“I wanted a daughter…but not the one I got.”
This was the painful admission that Linda Atwell eventually told a therapist about her daughter, Lindsey. Atwell had dreamed of having the perfect child, and her beautiful, healthy newborn daughter seemed the realization of her dreams. But at 16 months of age, Lindsey had a terrifying grand mal seizure, which may or may not have explained the short in her neurological system that kept her intellectually stunted, suffering from ongoing essential tremors (a neurological disorder that causes involuntary and rhythmic shaking), social anxiety, and other emotional problems.
Raising even “normal” children is already a daunting challenge. Raising a special needs child requires infinitely more infusions of love, patience, money, as well as a difficult reframing of parental expectations for the child’s future. Attwell’s memoir is filled with heartfelt love, devotion, and honesty about her journey as Lindsey’s mother. Whether driving all over town to find the all-but-sold-out Cabbage Patch doll that Lindsey desperately wants for Christmas, or designing and building a small cottage on their property where she can live semi-independently as a young adult, Attwell and her husband spare no effort in supporting Lindsey’s efforts toward maximum functionality and some semblance of independence.

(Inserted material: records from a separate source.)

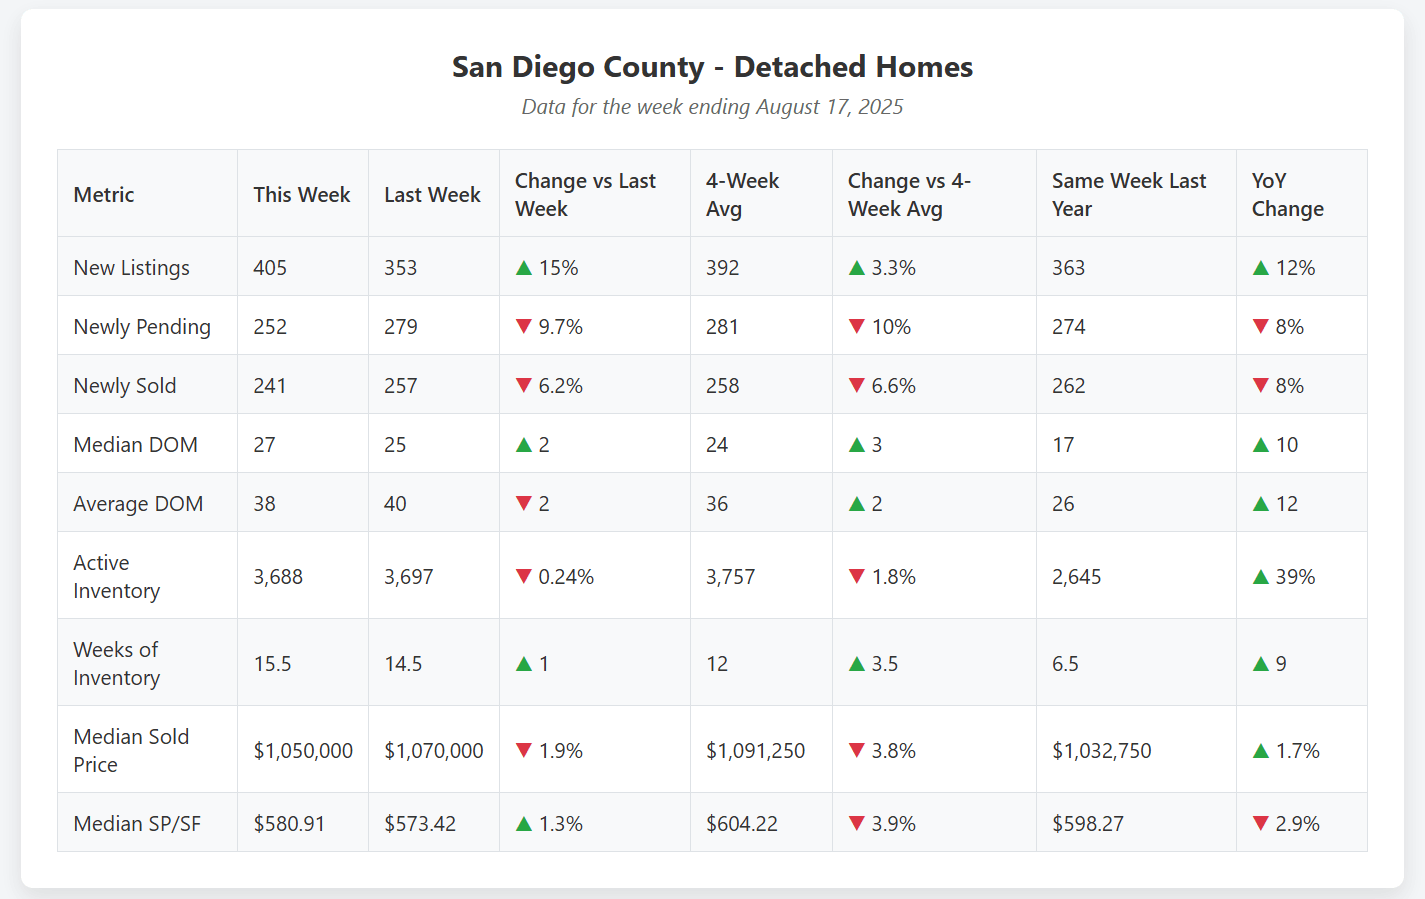Click the YoY Change column header
1425x899 pixels.
(x=1287, y=195)
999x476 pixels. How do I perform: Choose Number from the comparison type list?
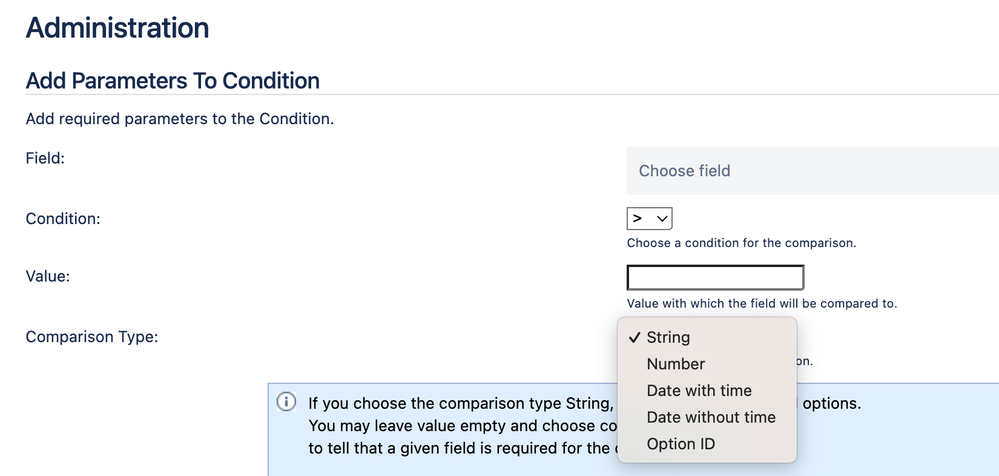[676, 364]
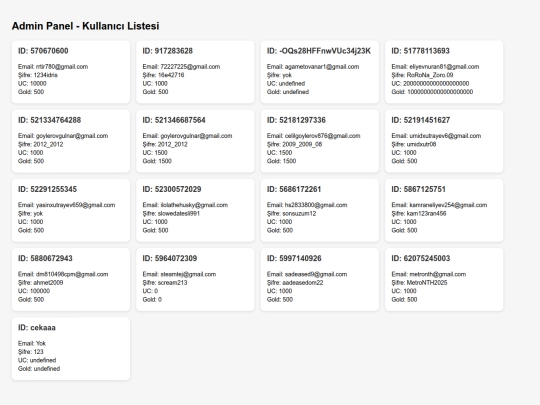Select the card with ID -OQs28HFFnwVUc34j23K
The image size is (540, 405).
[320, 72]
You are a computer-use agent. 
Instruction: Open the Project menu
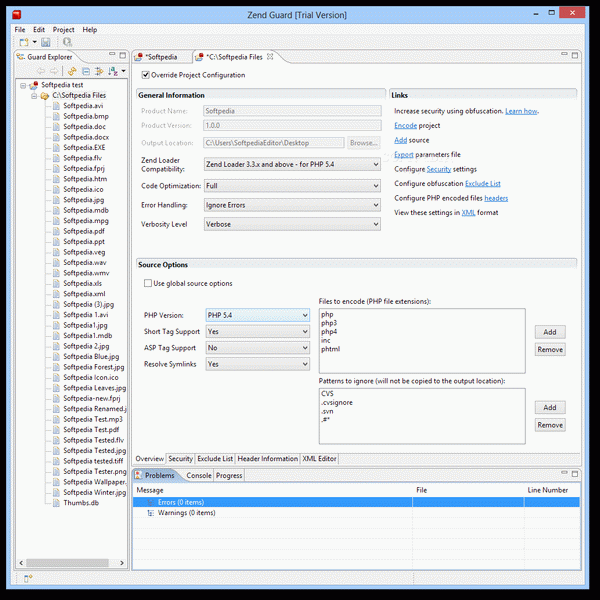[x=63, y=30]
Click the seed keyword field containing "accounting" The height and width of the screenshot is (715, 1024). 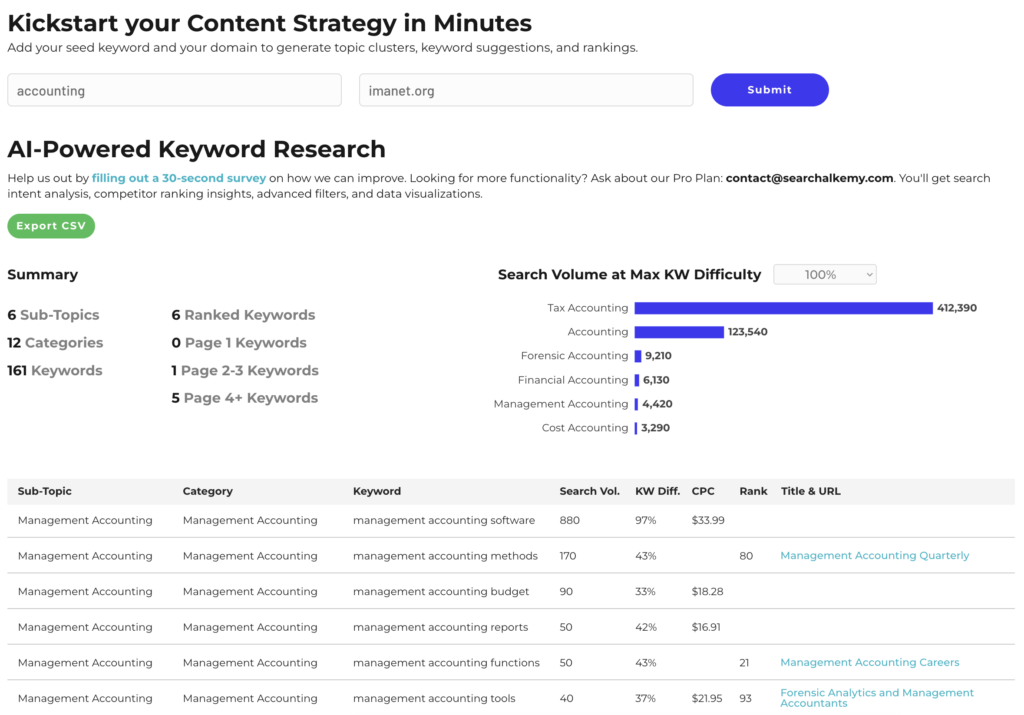pyautogui.click(x=174, y=90)
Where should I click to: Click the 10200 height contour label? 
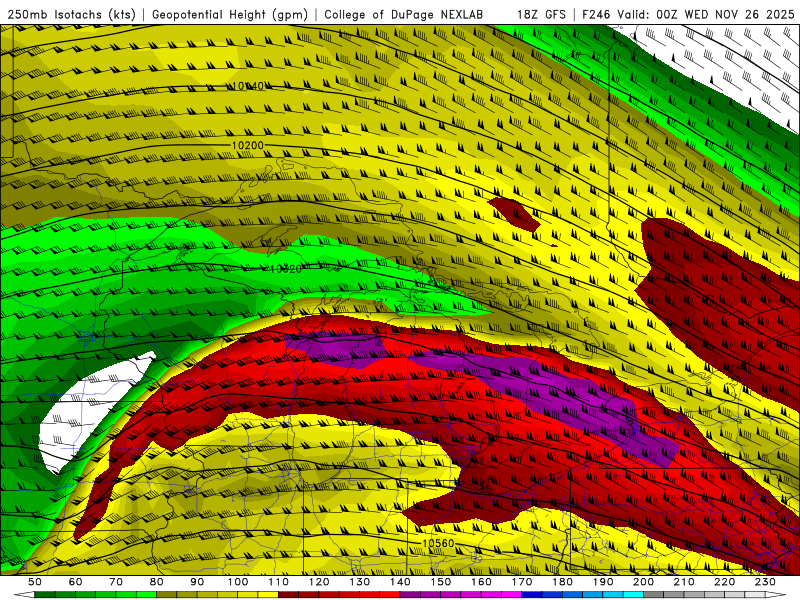pos(247,146)
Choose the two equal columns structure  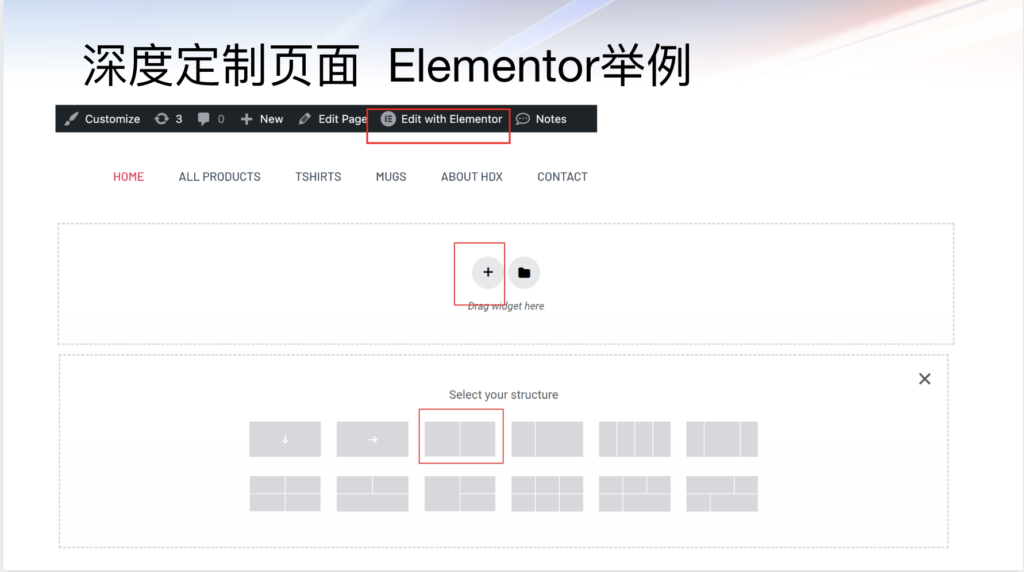460,439
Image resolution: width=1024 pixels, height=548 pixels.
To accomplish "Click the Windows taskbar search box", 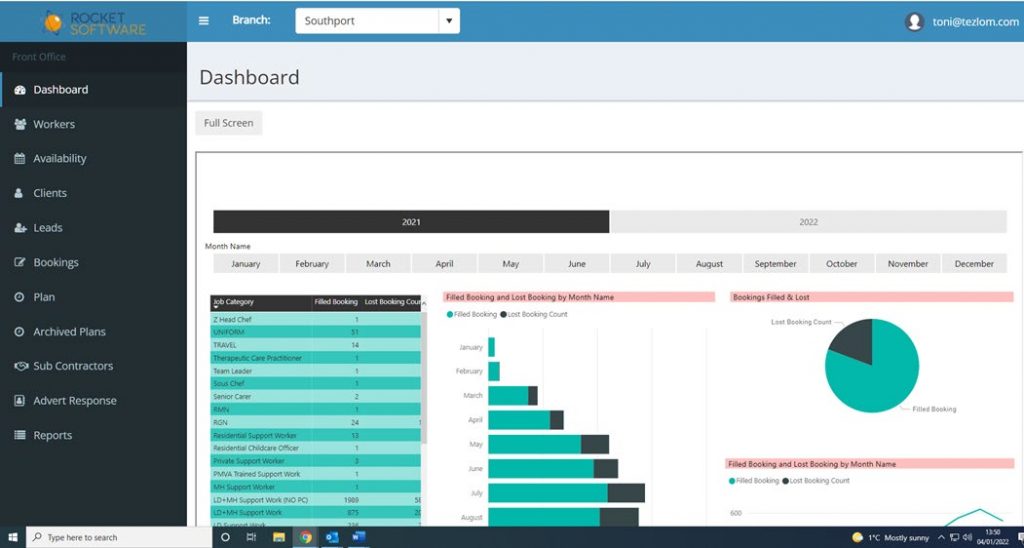I will coord(120,538).
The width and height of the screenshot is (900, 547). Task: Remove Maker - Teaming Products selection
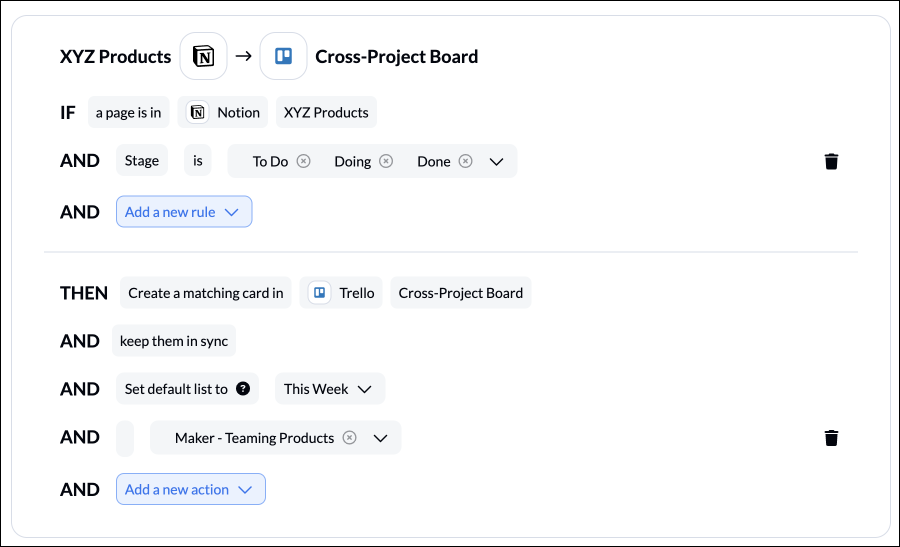click(350, 438)
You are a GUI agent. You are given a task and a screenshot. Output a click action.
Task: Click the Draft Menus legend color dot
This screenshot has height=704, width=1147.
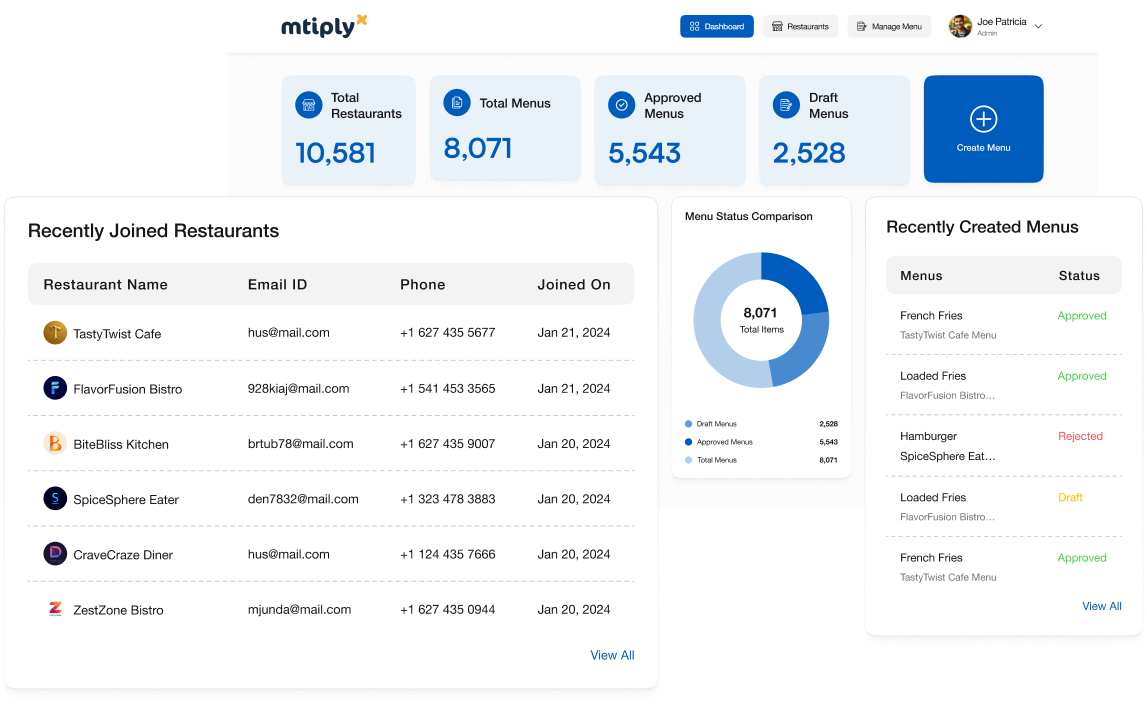click(x=688, y=424)
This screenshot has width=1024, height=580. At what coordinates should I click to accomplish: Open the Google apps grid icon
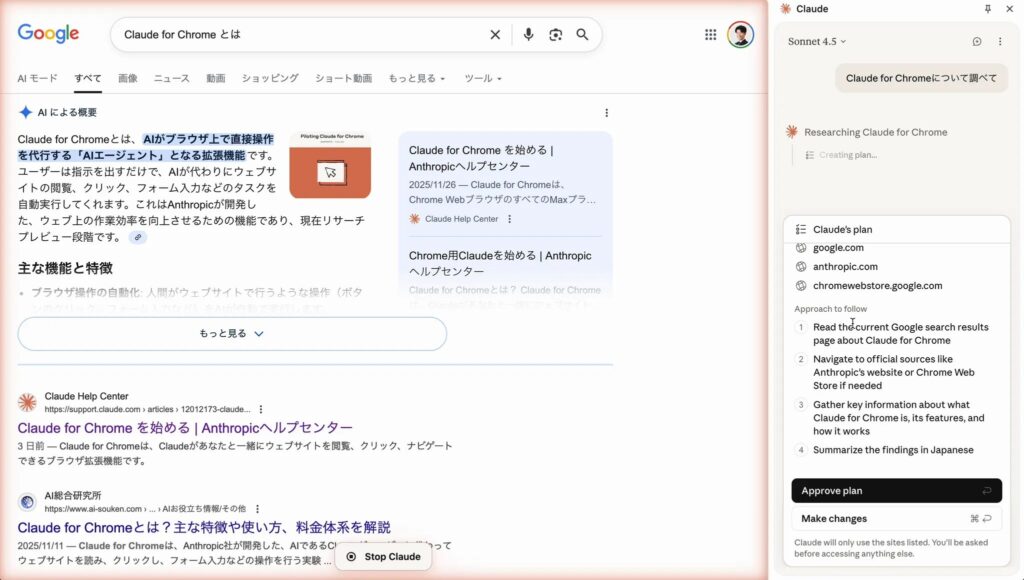[x=710, y=35]
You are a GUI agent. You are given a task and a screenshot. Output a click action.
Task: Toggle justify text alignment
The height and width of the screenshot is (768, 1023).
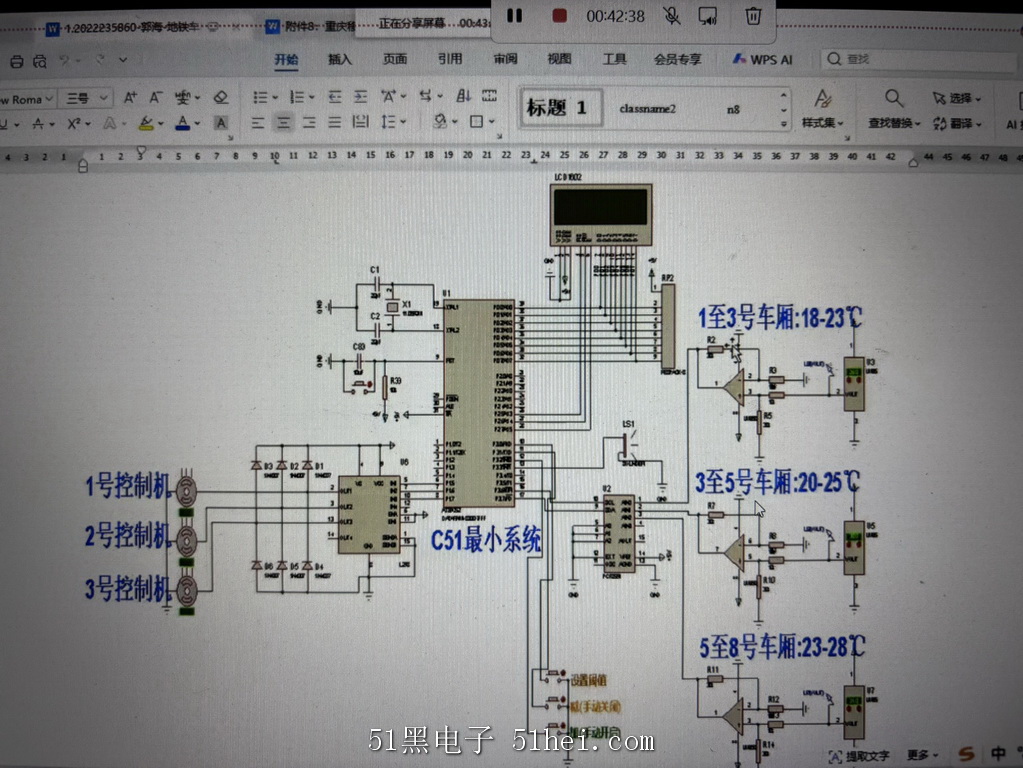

Much of the book involves the emotionally wrenching four years when Lindsey ran off to live with a predator more than twice her age, to the shock and horror of her disbelieving parents. Despite her status as a special-needs adult, the state authorities could do nothing to help the Atwells recover their daughter.
Throughout the years, Attwell tries to find coping tools to deal with Lindsey’s emotional immaturity, inflexibility, and relentless demands, such as for a pet horse. She struggles to keep her heart open and loving toward her daughter while also protecting herself emotionally from frequently unappreciative and insulting talk from the daughter for whom she has done so much. Ultimately, Attwell defines better boundaries for herself, insisting that Lindsey can choose “glad or mad” when things don’t go her way.
Loving Lindsey is a gripping read and an important contribution to the genre of parenting memoirs. Raising a special-needs child makes parenting not just a job for 20 or 25 years but for the rest of your life and beyond, planning for the care and support of a less-than-fully independent adult.
It also means that parents must redefine their idea of the “ideal” or “perfect” child.